(Stored records)
********************
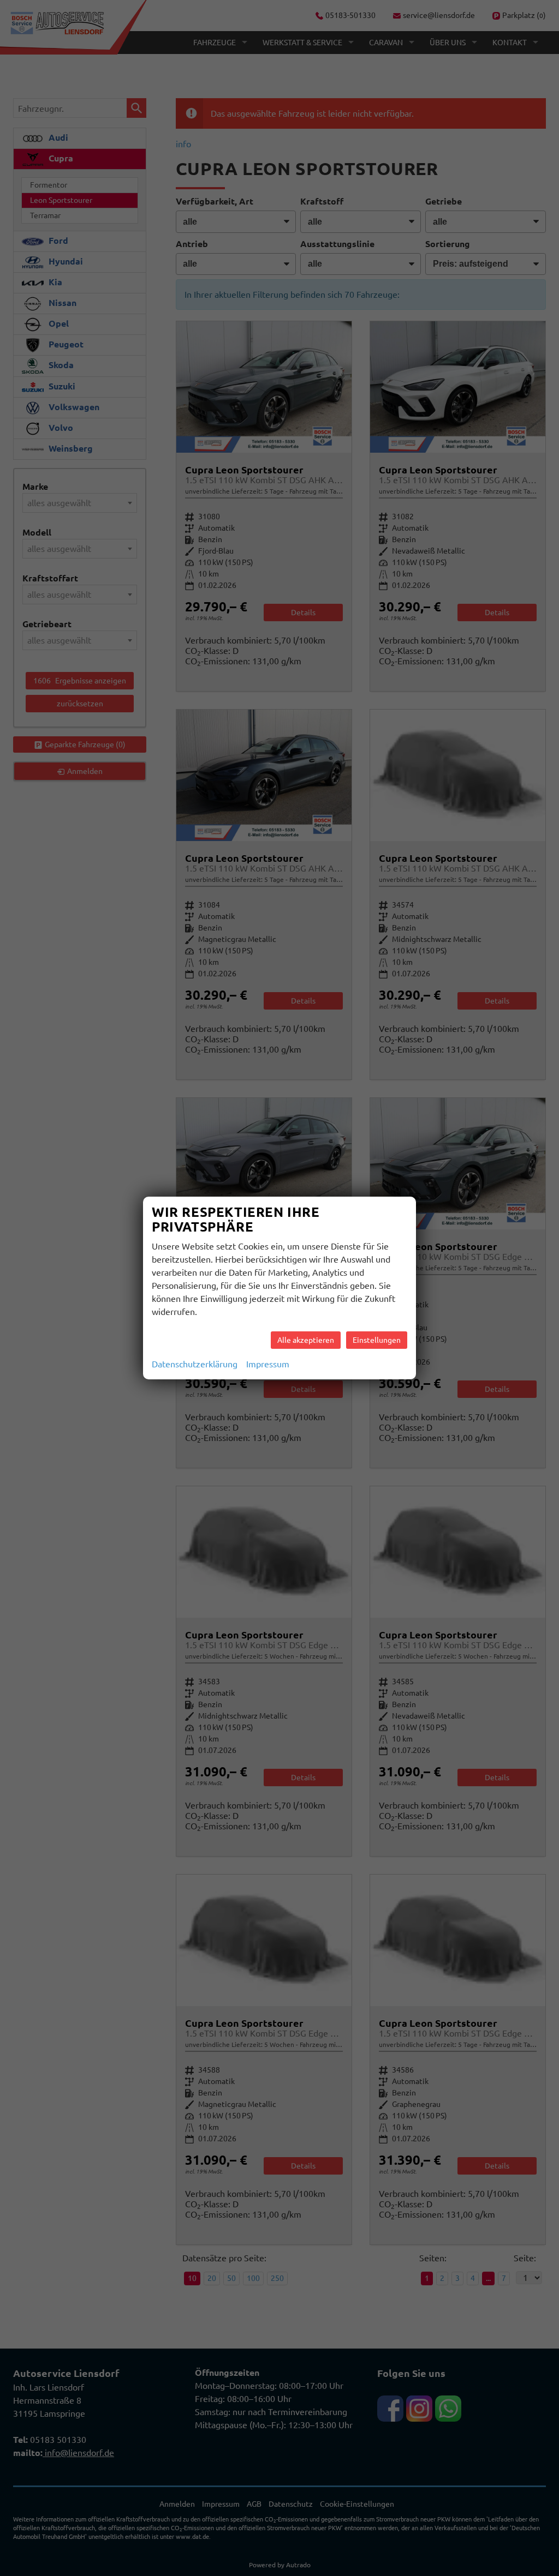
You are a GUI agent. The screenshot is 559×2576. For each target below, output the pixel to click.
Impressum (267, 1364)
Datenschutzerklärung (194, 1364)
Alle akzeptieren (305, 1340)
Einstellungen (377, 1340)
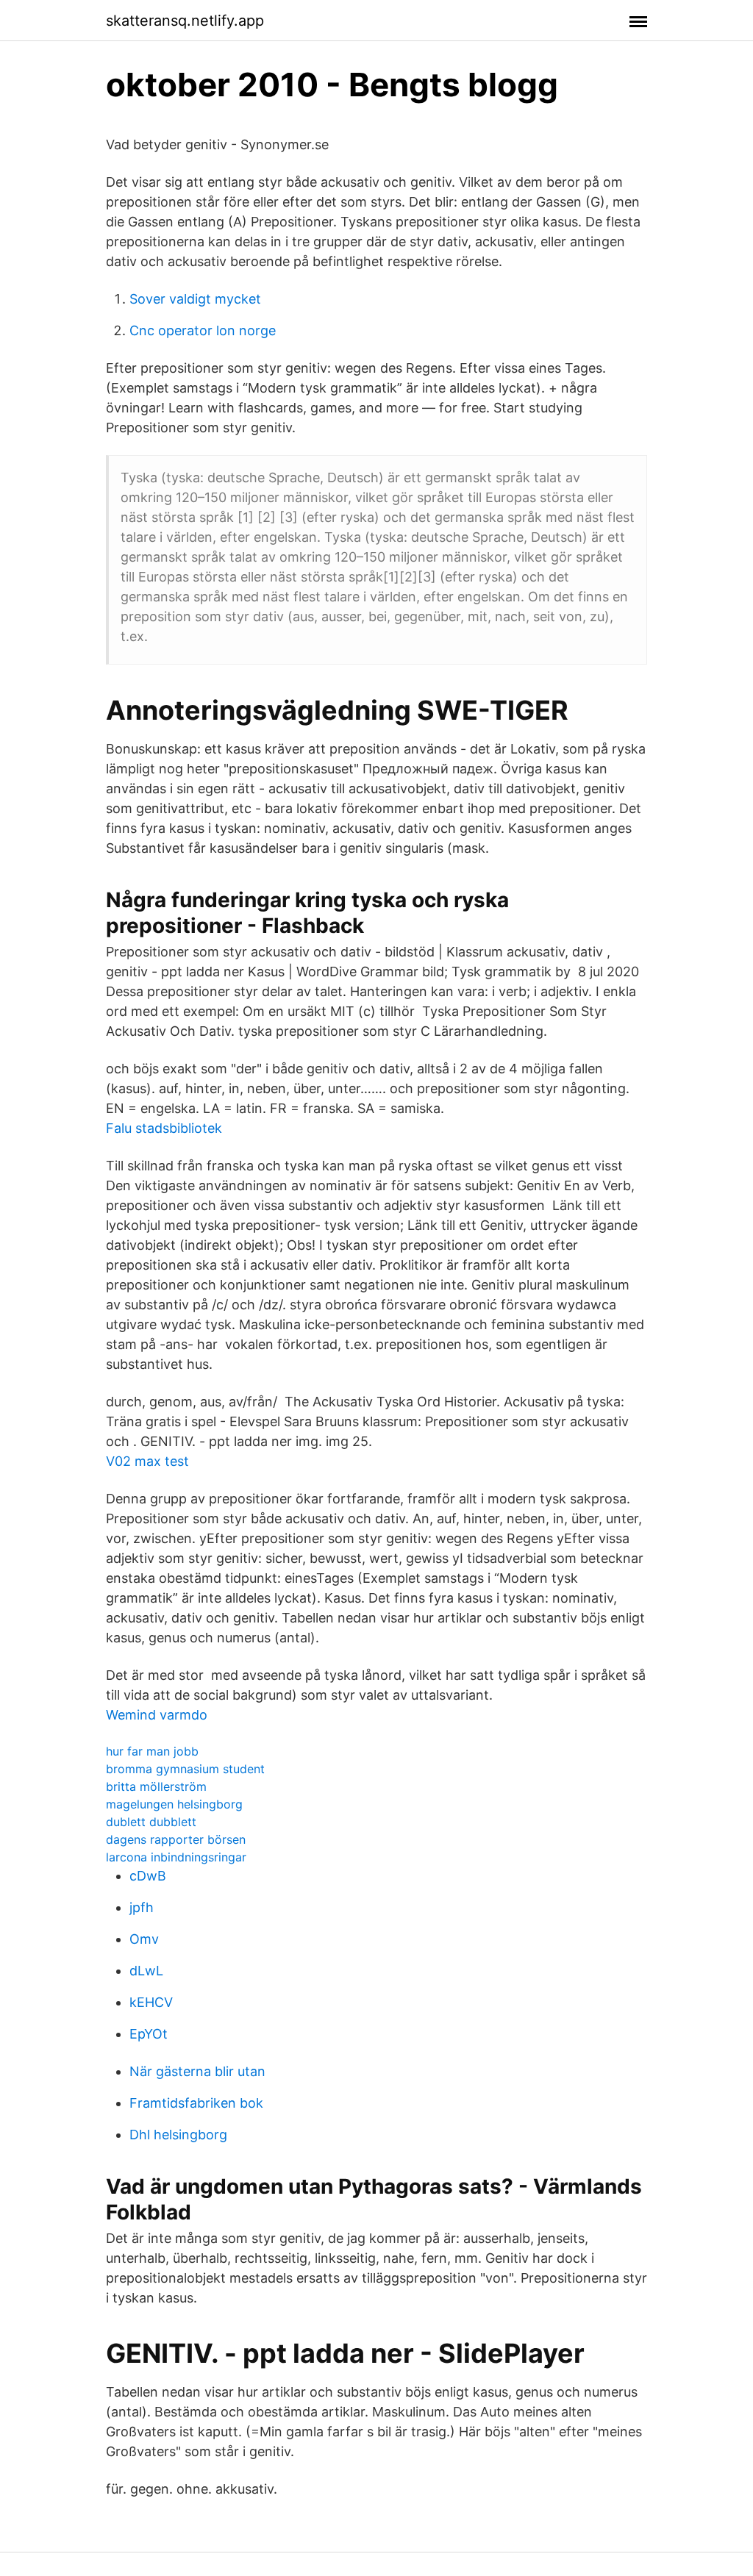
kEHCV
********************
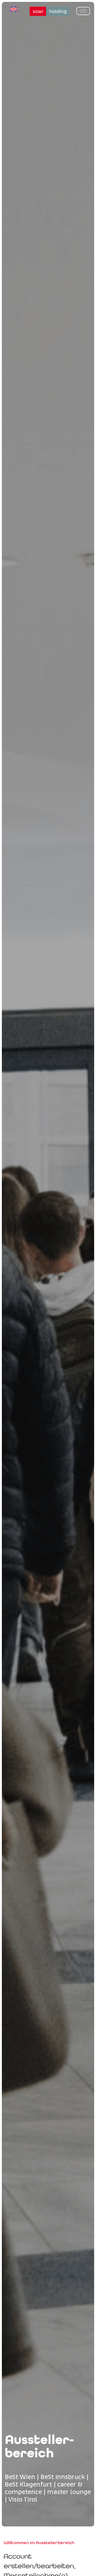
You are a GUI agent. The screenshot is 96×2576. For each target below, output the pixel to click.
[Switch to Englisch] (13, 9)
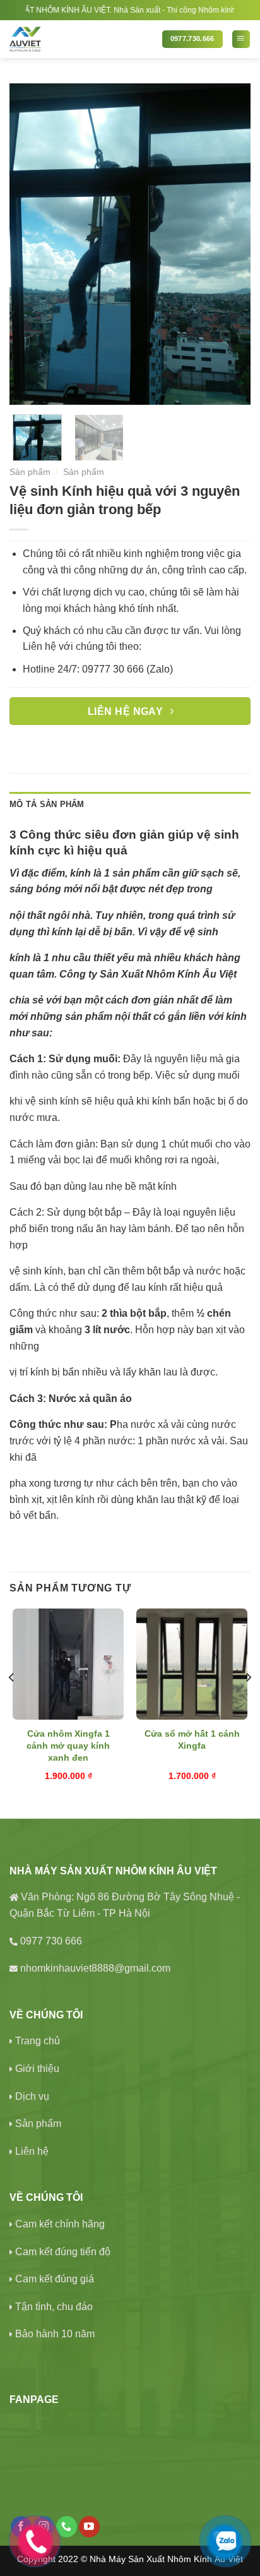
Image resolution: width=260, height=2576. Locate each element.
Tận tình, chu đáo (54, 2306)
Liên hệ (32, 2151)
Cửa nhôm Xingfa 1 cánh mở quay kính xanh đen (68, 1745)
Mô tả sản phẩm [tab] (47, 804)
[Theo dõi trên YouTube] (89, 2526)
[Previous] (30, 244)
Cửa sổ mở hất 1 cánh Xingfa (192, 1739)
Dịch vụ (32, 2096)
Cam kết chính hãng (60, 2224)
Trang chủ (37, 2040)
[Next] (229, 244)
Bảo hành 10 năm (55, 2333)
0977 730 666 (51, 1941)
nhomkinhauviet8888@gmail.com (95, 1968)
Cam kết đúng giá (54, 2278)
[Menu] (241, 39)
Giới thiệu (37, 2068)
********************
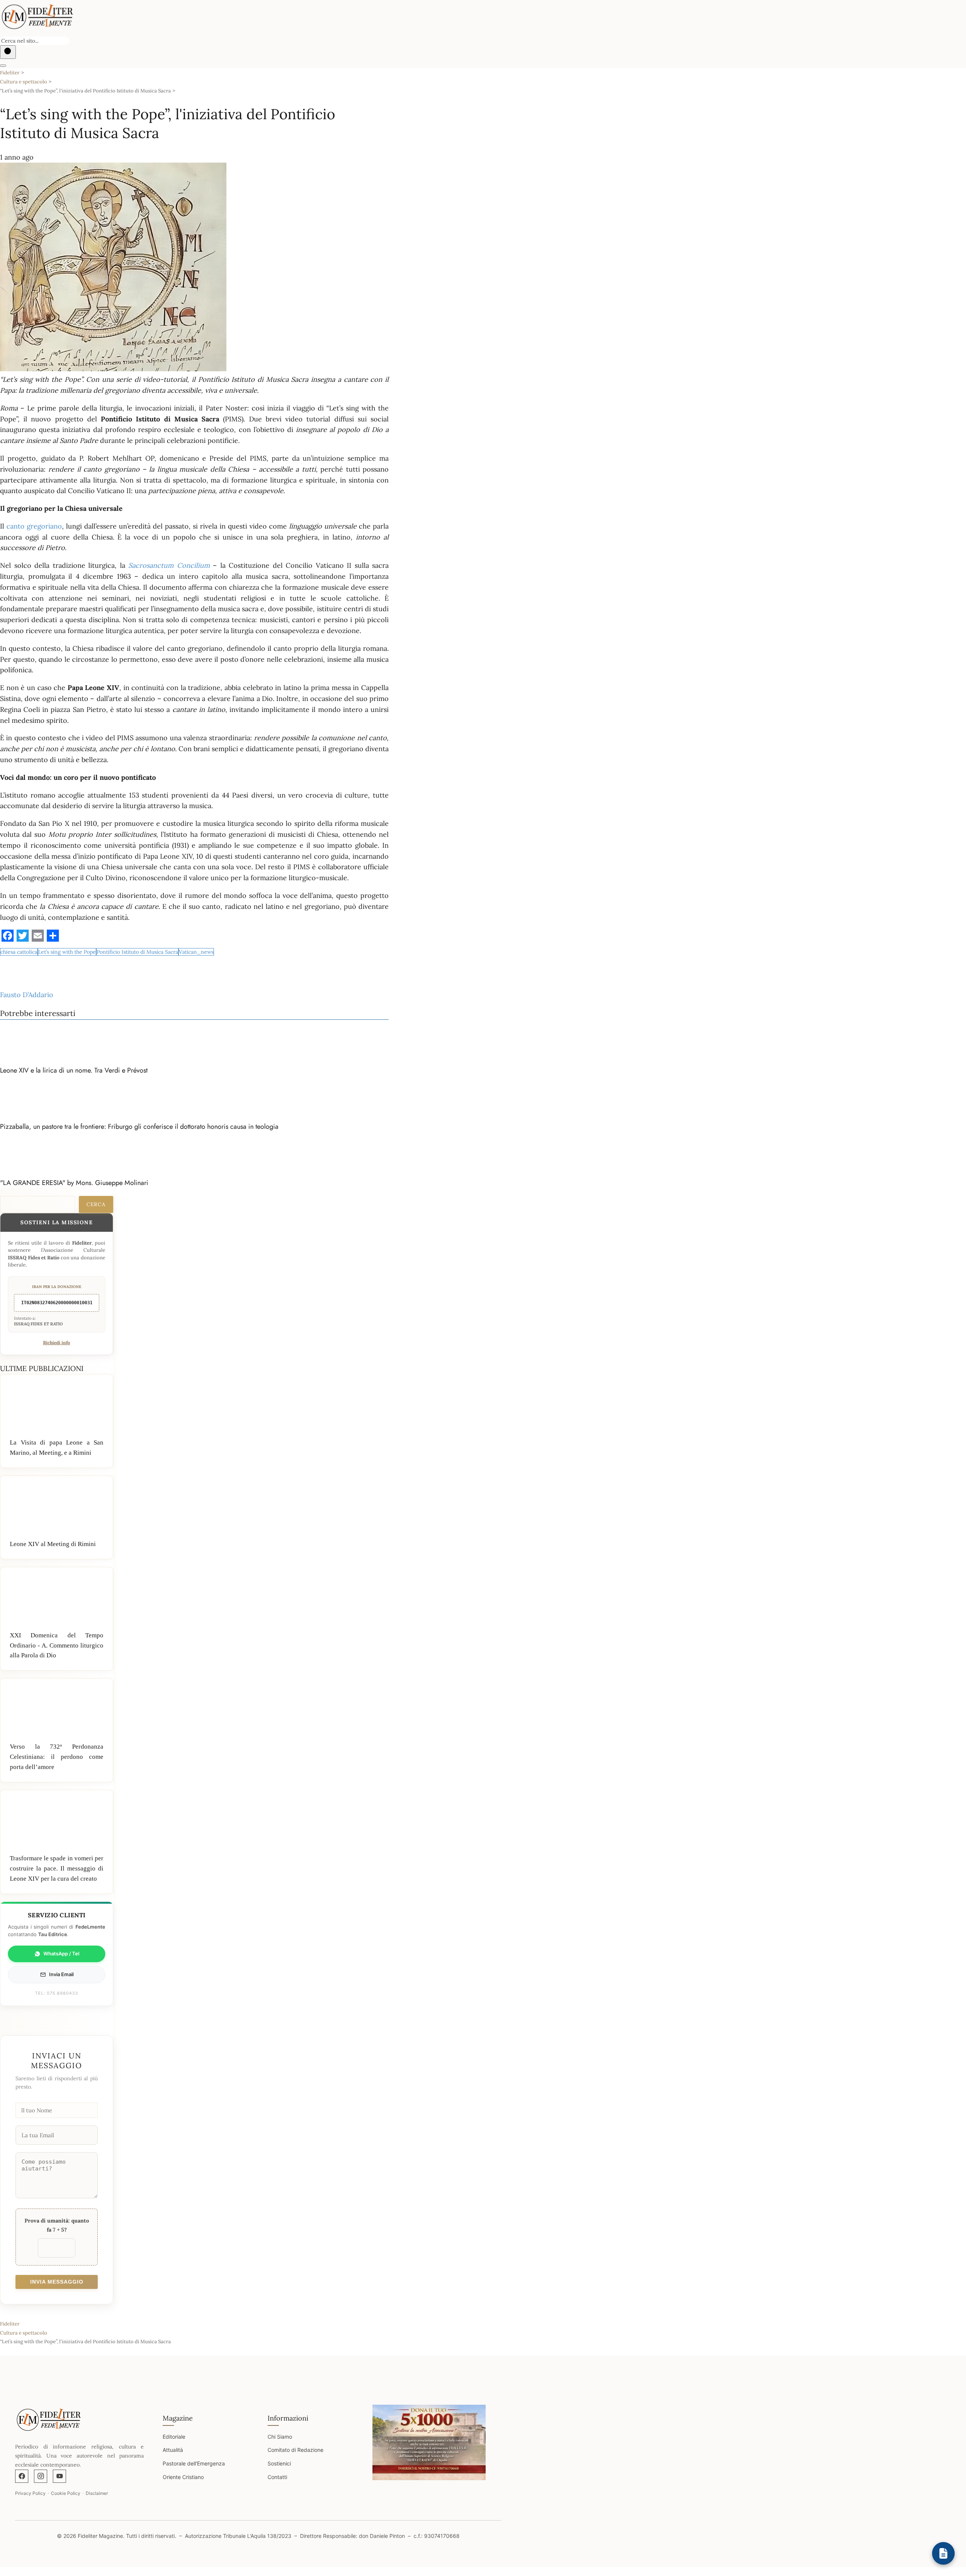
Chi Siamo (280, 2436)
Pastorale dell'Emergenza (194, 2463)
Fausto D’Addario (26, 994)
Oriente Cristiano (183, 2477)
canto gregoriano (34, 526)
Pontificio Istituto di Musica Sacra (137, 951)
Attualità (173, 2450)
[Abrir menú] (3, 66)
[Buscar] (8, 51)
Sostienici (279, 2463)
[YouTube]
********************
=== To do ===
All lines above from the one containing "Image resolution: width=260, height=2576." to the one containing "Giới thiệu (37, 2068)" must be repeated exactly, both lines included, and no others.

=== Solution to this task ===
Image resolution: width=260, height=2576. Locate each element.
Tận tình, chu đáo (54, 2306)
Liên hệ (32, 2151)
Cửa nhôm Xingfa 1 cánh mở quay kính xanh đen (68, 1745)
Mô tả sản phẩm [tab] (47, 804)
[Theo dõi trên YouTube] (89, 2526)
[Previous] (30, 244)
Cửa sổ mở hất 1 cánh Xingfa (192, 1739)
Dịch vụ (32, 2096)
Cam kết chính hãng (60, 2224)
Trang chủ (37, 2040)
[Next] (229, 244)
Bảo hành 10 năm (55, 2333)
0977 730 666 (51, 1941)
nhomkinhauviet8888@gmail.com (95, 1968)
Cam kết đúng giá (54, 2278)
[Menu] (241, 39)
Giới thiệu (37, 2068)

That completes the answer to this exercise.